Uma delas manteve um relacionamento com Silvanildo por cerca de oito anos. Em entrevista, ela descreveu uma rotina marcada por agressões físicas, ameaças, perseguições e controle constante. Ao tomar conhecimento do caso envolvendo Ana Cláudia, a ex-companheira afirma ter se reconhecido na história.
Violência desde o início do relacionamento
Segundo Simone, os episódios de violência começaram ainda nos primeiros anos da relação. Ela conta que vivia sob constante vigilância e que situações corriqueiras eram transformadas em motivo para agressões.
“Tudo que eu fazia, ele já vinha com violência para cima de mim. Era tapa, era puxão de cabelo, sabe? Ele sempre foi muito agressivo”.
Segundo a ex-companheira, o ciúme excessivo era uma das principais características do comportamento de Silvanildo.
“Se você chegava 5 minutos atrasada do serviço, já era motivo para estar traindo. E a agressividade em cima, palavras, né, que machucam muito”.
Perseguição constante
Mesmo quando não estavam juntos, ela afirma que era monitorada pelo então companheiro.
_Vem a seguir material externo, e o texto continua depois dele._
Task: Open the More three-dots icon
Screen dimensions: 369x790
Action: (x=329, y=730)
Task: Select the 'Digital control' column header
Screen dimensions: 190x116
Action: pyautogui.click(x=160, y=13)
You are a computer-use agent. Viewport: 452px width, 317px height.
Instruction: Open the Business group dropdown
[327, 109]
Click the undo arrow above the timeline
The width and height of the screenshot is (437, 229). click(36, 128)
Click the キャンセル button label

Segundo ela, o homem aparecia inesperadamente em diferentes locais para verificar seus movimentos.
“Perseguia. Eu trabalhava lá no centro de Contagem e ele aparecia do nada, sem mais, sem menos, ele aparecia. Às vezes eu estava no ponto do ônibus, ele aparecia”.
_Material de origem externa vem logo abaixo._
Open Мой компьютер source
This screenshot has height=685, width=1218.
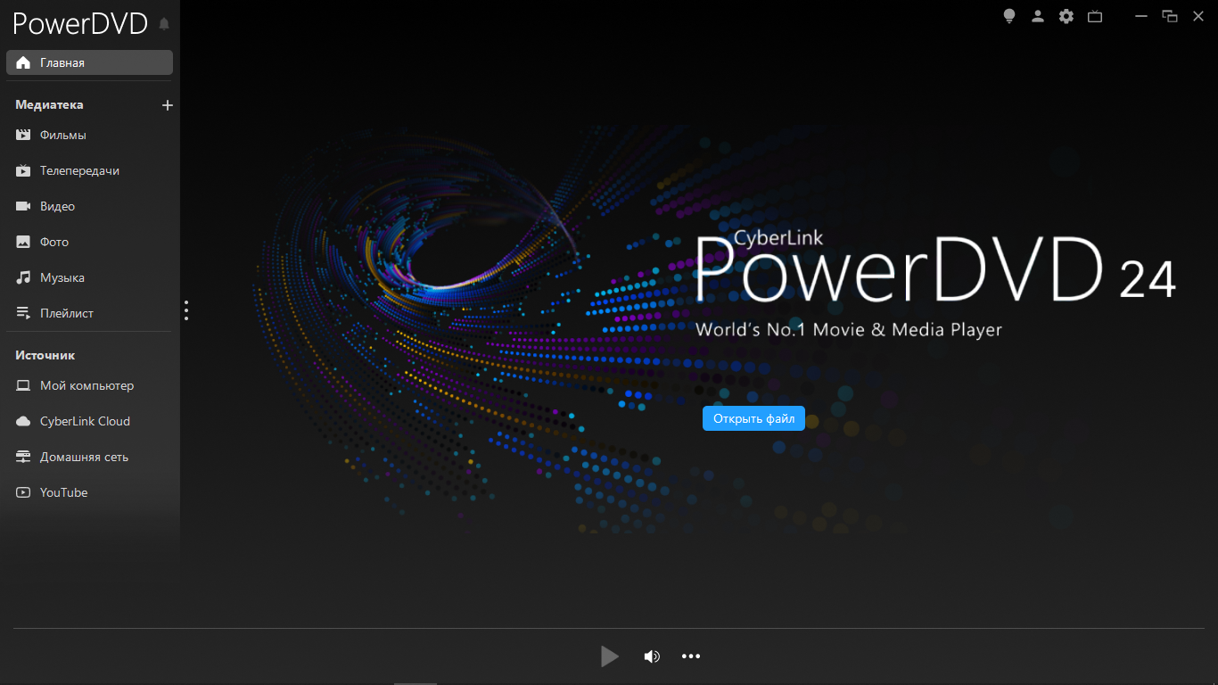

A entrevistada relata que viveu por anos sob medo e insegurança, sem saber quando o agressor surgiria novamente.
‘Ele colocou uma faca no meu pescoço’
Entre as lembranças mais traumáticas do relacionamento, a mulher cita um episódio em que acredita ter escapado da morte.
“Uma vez a gente estava num motel, ele colocou uma faca no meu pescoço. Eu poderia ter ido ali naquela hora, mas aí eu dei um empurrão nele, ele caiu, eu peguei uma [roupa] para vestir, passei por baixo da cancela e fui pra rua”, conta.
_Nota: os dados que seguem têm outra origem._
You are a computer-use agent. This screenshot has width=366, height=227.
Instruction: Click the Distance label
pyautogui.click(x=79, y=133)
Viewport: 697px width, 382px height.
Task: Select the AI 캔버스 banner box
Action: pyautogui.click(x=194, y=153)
O relato guarda semelhanças com a violência descrita por Ana Cláudia aos policiais militares que participaram do resgate na Serra do Rola-Moça. Segundo a vítima, ela foi ameaçada com uma faca, torturada e depois empurrada em um penhasco, onde permaneceu por cerca de 24 horas agarrada à vegetação até ser encontrada.
Filho sem assistência
Do relacionamento entre a ex e Silvanildo nasceu um filho, hoje com 20 anos. Segundo ela, o homem nunca participou da criação do jovem.
“Nem pensão, nem ajuda psicológica, nem nada, sabe?”.
A ex-companheira afirma que a ausência paterna teve impactos profundos na vida do filho, que precisou lidar sozinho com as consequências emocionais do abandono.
A denúncia que não foi adiante
A mulher conta que chegou a procurar ajuda e registrar uma ocorrência por agressão. No entanto, acabou desistindo do processo acreditando que o relacionamento poderia mudar.
“Fiz uma ocorrência na delegacia de mulheres, mas eu retirei essa queixa”. Hoje, ela afirma que se arrepende da decisão e faz um alerta para outras mulheres que vivem situações semelhantes.
“Busca e continua na luta. Fiquem atentas. Corre atrás”.
Prisão mantida
Silvanildo Amâncio de Araújo foi preso na terça-feira (26) em Várzea da Palma, no Norte de Minas. Ao ser preso, ele confessou o crime. A Justiça converteu a prisão em flagrante em prisão preventiva durante audiência de custódia realizada nesta quarta-feira (27).
Ele é investigado por crimes como tentativa de feminicídio e estupro contra Ana Cláudia. Segundo a Polícia Militar, o suspeito confessou ter levado a ex-companheira para a Serra do Rola-Moça e admitiu que a empurrou do penhasco.
Ao comentar a prisão, a ex afirma esperar que o agressor permaneça atrás das grades.
“Eu espero que ele pense lá um pouquinho o que que ele fez, pensar um pouco no que ele fez, no que ele deixou para trás”.